Remove duplicate rows

Hey there,

I have a code to remove the duplicates in one of my table but I cant seem to be able to ORDER the way mysql select the values.

Here is my initial table:

mysql_query("CREATE TABLE new_table as SELECT * FROM test GROUP BY url") 
mysql_query("DROP TABLE test") 
mysql_query("RENAME TABLE new_table TO test") 

I want to remove the duplicated URL and make sure that it keeps only the value with the higher PR. I tried using the ORDER BY attribute but it doesnt seem to work. The first 3 values with a PR of 0 are always selected and placed in the new table…

The good result should be that the 3 values (a,b,c) with a PR of 6 are found in the final table.

I tried this and it doesnt work:

mysql_query("CREATE TABLE new_table as SELECT * FROM test GROUP BY url ORDER BY pr DESC") 

I am looking for a fast way to achieve this because my table have over 200k entries.

Thanks!

I tried guido’s code and it works, try doing it like:

  1. Create a new table for the “clean” data to go
  2. Use Guido’s query to select the required rows
  3. Read the results from step 2 into an array
  4. Insert the “clean” data into the new table by looping through the array 1 row at a time
  5. Once all clean urls have been inserted into the new table, rename the old table (don’t delete it until your sure everything has gone ok)
  6. Rename the new table to match what the old table was called

I am admittedly NOT an expert in MySQL, but I’ve come up with this:

mysql_query("CREATE TABLE order_temp as SELECT * FROM test ORDER BY pr DESC; DROP TABLE IF EXISTS temp_table; CREATE TABLE temp_table as SELECT * FROM order_temp GROUP BY url; DROP TABLE IF EXISTS test; RENAME TABLE temp_table TO test; DROP TABLE IF EXISTS order_temp;")

If anyone has a better way I suggest you use it, but this should work for now.

@Guido, I tried your code and it doesnt seem to work.
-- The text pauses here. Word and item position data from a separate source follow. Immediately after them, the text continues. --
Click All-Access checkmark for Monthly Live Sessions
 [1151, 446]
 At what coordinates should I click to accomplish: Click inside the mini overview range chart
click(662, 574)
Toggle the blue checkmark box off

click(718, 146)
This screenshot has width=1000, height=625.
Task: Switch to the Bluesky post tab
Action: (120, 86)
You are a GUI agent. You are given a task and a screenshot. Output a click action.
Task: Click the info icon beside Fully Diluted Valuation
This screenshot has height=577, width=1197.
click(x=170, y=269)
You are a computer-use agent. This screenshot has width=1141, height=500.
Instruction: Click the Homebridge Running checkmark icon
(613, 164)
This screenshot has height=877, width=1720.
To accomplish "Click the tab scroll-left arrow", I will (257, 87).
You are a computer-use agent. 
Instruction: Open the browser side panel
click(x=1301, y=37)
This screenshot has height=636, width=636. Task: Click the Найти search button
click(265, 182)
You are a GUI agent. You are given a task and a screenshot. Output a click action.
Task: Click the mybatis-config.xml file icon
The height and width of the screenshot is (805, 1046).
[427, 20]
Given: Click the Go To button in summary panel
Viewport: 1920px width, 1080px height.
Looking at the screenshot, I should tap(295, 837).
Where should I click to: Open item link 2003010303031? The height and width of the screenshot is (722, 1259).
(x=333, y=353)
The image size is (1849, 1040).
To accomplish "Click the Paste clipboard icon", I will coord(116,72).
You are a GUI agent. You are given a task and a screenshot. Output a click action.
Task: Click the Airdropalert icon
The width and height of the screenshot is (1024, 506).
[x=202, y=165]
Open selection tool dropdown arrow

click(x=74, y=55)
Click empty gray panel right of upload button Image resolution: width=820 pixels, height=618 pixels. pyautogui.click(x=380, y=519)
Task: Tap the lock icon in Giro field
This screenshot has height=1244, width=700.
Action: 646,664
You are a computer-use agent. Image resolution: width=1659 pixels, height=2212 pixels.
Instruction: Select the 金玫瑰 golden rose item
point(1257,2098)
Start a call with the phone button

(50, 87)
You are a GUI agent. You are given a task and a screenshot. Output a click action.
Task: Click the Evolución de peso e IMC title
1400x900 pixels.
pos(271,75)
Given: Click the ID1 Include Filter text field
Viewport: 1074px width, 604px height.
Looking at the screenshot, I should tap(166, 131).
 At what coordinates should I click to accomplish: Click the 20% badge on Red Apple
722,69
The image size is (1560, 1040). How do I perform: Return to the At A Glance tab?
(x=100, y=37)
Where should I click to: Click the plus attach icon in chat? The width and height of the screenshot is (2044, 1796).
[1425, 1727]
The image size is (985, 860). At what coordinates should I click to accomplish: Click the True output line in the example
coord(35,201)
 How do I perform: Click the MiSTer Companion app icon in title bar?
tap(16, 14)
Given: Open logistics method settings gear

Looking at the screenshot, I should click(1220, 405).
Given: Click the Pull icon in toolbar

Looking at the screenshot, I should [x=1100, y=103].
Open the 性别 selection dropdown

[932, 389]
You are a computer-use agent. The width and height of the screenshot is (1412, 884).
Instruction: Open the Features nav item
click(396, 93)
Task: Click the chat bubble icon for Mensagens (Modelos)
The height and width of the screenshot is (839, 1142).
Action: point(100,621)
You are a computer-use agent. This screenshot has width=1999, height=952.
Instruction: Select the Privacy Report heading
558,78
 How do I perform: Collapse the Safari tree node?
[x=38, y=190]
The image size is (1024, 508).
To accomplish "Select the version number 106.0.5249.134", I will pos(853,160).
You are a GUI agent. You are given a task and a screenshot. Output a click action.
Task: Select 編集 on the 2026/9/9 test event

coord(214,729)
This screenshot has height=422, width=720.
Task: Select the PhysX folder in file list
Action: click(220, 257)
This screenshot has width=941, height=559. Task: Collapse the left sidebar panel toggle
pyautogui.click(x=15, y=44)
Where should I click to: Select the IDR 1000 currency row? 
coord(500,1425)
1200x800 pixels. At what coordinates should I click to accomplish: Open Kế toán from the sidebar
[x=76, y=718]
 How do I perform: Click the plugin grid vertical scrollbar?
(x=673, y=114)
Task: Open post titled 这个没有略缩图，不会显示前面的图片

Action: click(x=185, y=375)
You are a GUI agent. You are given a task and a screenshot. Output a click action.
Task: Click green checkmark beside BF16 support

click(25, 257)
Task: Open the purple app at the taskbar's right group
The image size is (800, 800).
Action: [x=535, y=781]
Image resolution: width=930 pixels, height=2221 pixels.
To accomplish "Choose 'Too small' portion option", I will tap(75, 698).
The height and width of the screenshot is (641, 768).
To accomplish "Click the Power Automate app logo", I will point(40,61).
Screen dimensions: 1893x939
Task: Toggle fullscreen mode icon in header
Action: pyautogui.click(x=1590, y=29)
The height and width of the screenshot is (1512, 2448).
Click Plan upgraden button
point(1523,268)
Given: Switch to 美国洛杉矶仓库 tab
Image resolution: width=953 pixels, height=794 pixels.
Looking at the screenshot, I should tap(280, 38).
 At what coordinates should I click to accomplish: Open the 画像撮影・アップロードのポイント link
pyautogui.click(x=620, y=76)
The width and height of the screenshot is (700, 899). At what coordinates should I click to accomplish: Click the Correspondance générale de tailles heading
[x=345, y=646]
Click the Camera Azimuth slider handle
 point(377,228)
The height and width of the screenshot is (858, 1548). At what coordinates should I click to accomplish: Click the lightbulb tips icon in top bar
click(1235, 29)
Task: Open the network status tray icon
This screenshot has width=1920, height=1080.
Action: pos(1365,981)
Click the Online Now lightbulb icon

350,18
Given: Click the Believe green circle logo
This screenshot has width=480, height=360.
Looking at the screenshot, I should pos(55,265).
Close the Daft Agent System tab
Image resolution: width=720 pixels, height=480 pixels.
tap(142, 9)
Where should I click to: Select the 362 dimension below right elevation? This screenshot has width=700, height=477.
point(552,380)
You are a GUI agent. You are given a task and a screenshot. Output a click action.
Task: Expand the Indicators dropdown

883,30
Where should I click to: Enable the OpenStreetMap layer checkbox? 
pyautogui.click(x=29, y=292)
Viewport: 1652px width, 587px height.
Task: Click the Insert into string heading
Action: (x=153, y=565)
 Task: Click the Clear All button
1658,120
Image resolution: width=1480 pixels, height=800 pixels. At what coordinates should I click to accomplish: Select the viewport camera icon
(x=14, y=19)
	mysql_query("CREATE TABLE new_table as SELECT url, MAX(pr) AS pr FROM test GROUP BY url");
	mysql_query("DROP TABLE test") ;
	mysql_query("RENAME TABLE new_table TO test");

Thanks to both of you guys!

Here is what I am using at the moment:

mysql_query("CREATE TABLE new_table as SELECT t1.* FROM old_table t1 JOIN (SELECT url,MAX(pr) max_pr FROM old_table GROUP BY url) t2 ON t2.url = t1.url AND t2.max_pr = t1.pr") or die(mysql_error());

This query works well on SMALL table but if I try it with a much bigger table (200k entries), the script freeze and stop working…


SELECT 
    url
  , MAX(pr) AS pr
FROM test 
GROUP BY url